Implant Dent. 2017 Apr;26(2):263-269. doi: 10.1097/ID.0000000000000576.
The aim of the present study was to mimic the hierarchical structure of bone tissues by simple sandblasting/acid-etching and anodization to investigate the effects of such surface characteristics on proliferation and differentiation of osteoblasts in high glucose concentrations. By the way, the effects of high glucose levels on osteoblast functions were tested.
MC3T3-E1 cells cultured on sand-blasted and acid-etched (SLA) surface and nano-modified SLA (NMSLA) surface were subjected to normal serum (NS) and diabetic serum (DS), respectively. The surface characteristics were evaluated by scanning electron microscopy. Cell proliferation was assessed using MTT assay. The levels of alkaline phosphatase (ALP) activity and mineralization were measured and compared. Real-time polymerase chain reaction was applied to detect the expression levels of osteogenic genes.

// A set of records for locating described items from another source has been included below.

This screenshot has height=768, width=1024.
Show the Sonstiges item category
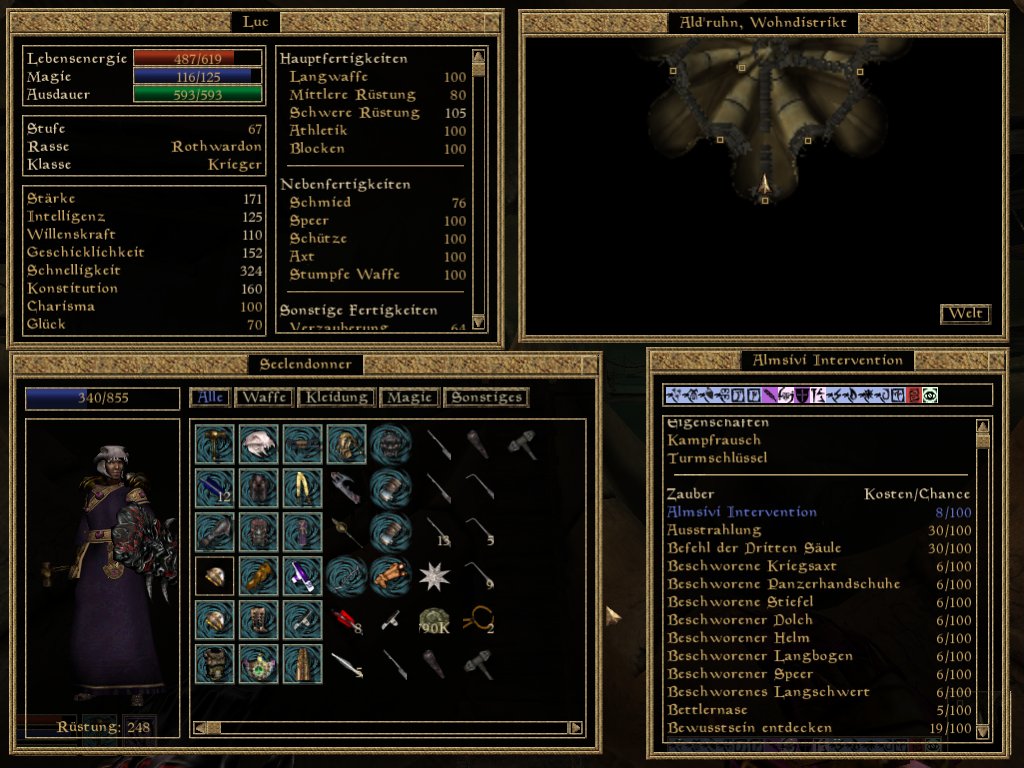[486, 398]
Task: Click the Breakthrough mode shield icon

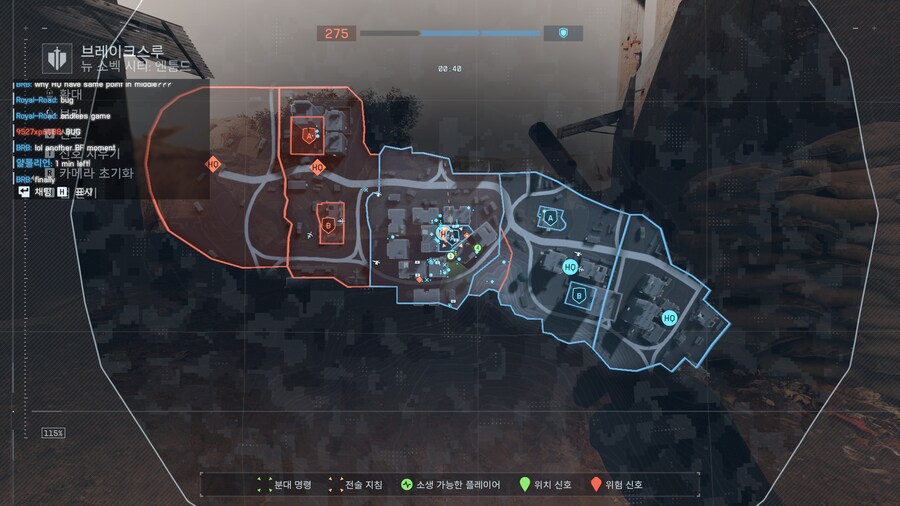Action: pos(54,56)
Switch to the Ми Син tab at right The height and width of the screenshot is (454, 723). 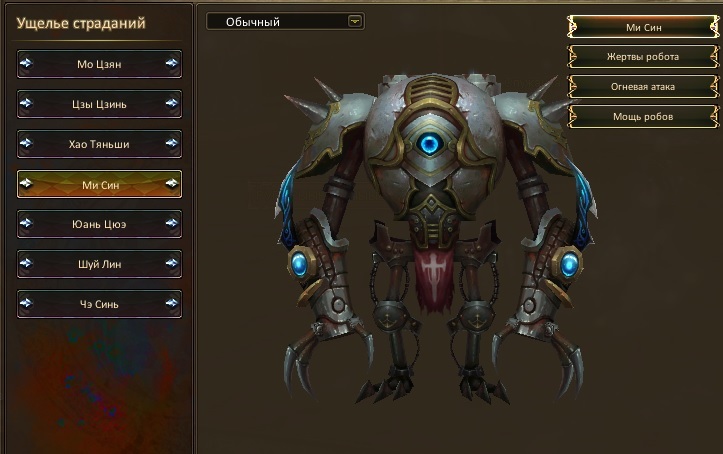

NMSLA significantly increased cell proliferation at time points ranging from 3 to 7 days under both serums. Cells cultured on NMSLA surfaces displayed significantly higher ALP activities and mineralization. The expression levels of Runx2 (indicates runt-related protein 2), collagen I (COL1), and osteocalcin (OCN) were notably increased on NMSLA surface compared with SLA surface. Moreover, we found that high glucose increased osteoblast proliferation but decreased differentiation of osteoblast slightly.
The hierarchical micro/nano-structured titanium surface has a favorable biocompatibility on simultaneously improving osteoblast proliferation and differentiation in diabetic serum.
本研究旨在通过简单的喷砂/酸蚀和阳极氧化模拟骨组织的层次结构,以研究这种表面特性对高糖浓度下成骨细胞增殖和分化的影响。顺便测试了高糖水平对成骨细胞功能的影响。
将培养在喷砂和酸蚀(SLA)表面及纳米改性SLA(NMSLA)表面的MC3T3-E1细胞分别置于正常血清(NS)和糖尿病血清(DS)中。通过扫描电子显微镜评估表面特性。使用MTT法评估细胞增殖。测量并比较碱性磷酸酶(ALP)活性和矿化水平。应用实时聚合酶链反应检测成骨基因的表达水平。
在两种血清下,NMSLA在3至7天的时间点显著增加细胞增殖。在NMSLA表面培养的细胞显示出显著更高的ALP活性和矿化。与SLA表面相比,NMSLA表面上Runx2(表明与矮小相关蛋白2)、I型胶原(COL1)和骨钙素(OCN)的表达水平显著增加。此外,我们发现高糖增加了成骨细胞增殖,但略微降低了成骨细胞的分化。
分级微/纳米结构钛表面在改善糖尿病血清中成骨细胞增殖和分化方面具有良好的生物相容性。